*WORK TO BE COMPLETED*
Filter the entries below down to the lines that hold "computer".

(Pixel coordinate grounding data)
"""
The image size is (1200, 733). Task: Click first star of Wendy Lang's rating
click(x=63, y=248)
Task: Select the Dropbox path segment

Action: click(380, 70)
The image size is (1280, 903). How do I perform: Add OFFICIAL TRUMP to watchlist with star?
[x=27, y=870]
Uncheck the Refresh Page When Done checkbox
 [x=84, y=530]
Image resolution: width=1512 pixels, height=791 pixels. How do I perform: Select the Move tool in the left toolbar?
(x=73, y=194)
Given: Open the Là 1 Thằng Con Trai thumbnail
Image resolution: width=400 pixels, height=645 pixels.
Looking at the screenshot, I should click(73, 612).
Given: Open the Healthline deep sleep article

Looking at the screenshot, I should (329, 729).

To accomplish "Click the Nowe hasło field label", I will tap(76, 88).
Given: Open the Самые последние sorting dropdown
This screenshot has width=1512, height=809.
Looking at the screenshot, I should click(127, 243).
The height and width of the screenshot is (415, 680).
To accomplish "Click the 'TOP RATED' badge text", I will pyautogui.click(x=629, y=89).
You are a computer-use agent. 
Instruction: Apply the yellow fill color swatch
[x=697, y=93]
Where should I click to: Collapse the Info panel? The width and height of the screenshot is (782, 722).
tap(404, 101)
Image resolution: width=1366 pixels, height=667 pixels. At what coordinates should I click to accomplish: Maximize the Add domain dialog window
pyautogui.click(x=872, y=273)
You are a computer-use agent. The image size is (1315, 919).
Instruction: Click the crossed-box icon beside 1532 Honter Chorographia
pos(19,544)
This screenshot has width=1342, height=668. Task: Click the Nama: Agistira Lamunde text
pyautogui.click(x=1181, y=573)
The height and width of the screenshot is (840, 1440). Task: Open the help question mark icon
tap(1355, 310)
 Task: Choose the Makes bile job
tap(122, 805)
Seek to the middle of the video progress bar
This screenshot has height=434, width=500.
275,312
"""
*WRITTEN RESPONSE*
You are a computer-use agent. 
You are a computer-use agent. The image size is (1315, 919).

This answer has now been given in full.